8. The computer-implemented method of claim 1, further comprising:

dynamically splitting, by the device, the existing virtual dataset with other existing virtual datasets;

re-merging, by the device, the split existing virtual dataset and other existing virtual datasets.

9. The computer-implemented method of claim 1, wherein the existing virtual dataset comprises different sub-datasets that belong to different data categories.

10. The computer-implemented method of claim 1, wherein the result of the testing being similar to the existing result of running the one or more probe training models on the existing virtual dataset comprises: each result of the testing based on each of the one or more probe models being similar to each existing result of running the corresponding one or more probe training models on the existing virtual dataset.

11. A system, comprising:

a memory that stores computer executable components;

a processor that executes the computer executable components stored in the memory, wherein the computer executable components comprise: at least one computer-executable component that: receives a user dataset for training; tests the user dataset with one or more probe training models; and in response that a result of the testing being similar to an existing result of running the one or more probe training models on an existing virtual dataset, groups the user dataset with the existing virtual dataset.

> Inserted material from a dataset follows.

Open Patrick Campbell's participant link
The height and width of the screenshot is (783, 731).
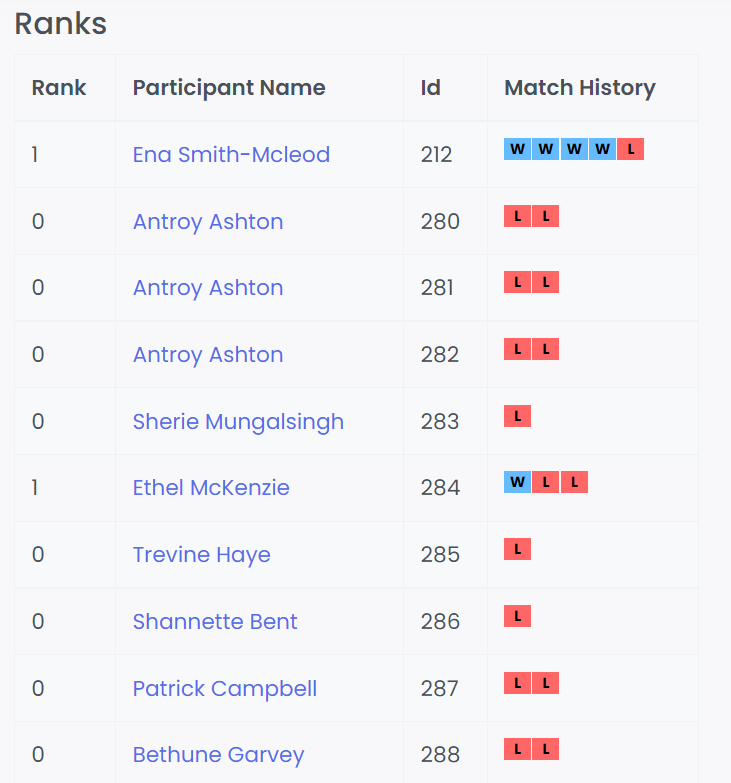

12. The system of claim 11, wherein the at least one computer-executable component also:

in response that the result of the testing not being similar to any existing result of running the one or more probe training models on the existing virtual dataset, sets the user dataset as a new virtual dataset.

13. The system of claim 11, wherein the at least one computer-executable component also:

applies a training model that has been applied to the existing virtual dataset to the grouped dataset.

14. The system of claim 12, wherein the at least one computer-executable component also:

generates a training model for the new virtual dataset with an automatic machine learning algorithm.

15. The system of claim 11, wherein the at least one computer-executable component also:

determines similarity between the result of the testing and the existing result of running the one or more probe training models on the existing virtual dataset; and

in response to the similarity being larger than a threshold, determines the result of the testing being similar to the existing result of running the one or more probe training models on the existing virtual dataset.

16. The system of claim 15, wherein the determining is performed based on at least one of the following:

the Euclidean distance between the result of the testing and the existing result of running the one or more probe training models on the existing virtual dataset;

the Cosine similarity between the result of the testing and the existing result of running the one or more probe training models on the existing virtual dataset; or

the probabilities for each existing result of running the one or more probe training models on an existing virtual dataset being the most similar existing result to the result of the testing.

17. The system of claim 11, wherein the one or more probe training models are generated based on one of the following:

an algorithm of random search; or

manually configuration before the training.

18. The system of claim 11, wherein the at least one computer-executable component also:

dynamically splits the existing virtual dataset with other existing virtual datasets;

re-merges the split existing virtual dataset and other existing virtual datasets.

19. The system of claim 11, wherein the existing virtual dataset comprises different sub-datasets that belong to different data categories.

20. A computer program product facilitating generation of a training model using virtual dataset and probe training models, the computer program product comprising a computer readable storage medium having program instructions embodied therewith, the program instructions executable by a processor to cause the processor to:

receive a user dataset for training;

test the user dataset with one or more probe training models; and

in response to a result of the testing being similar to an existing result of running the one or more probe training models on an existing virtual dataset, group the user dataset with the existing virtual dataset.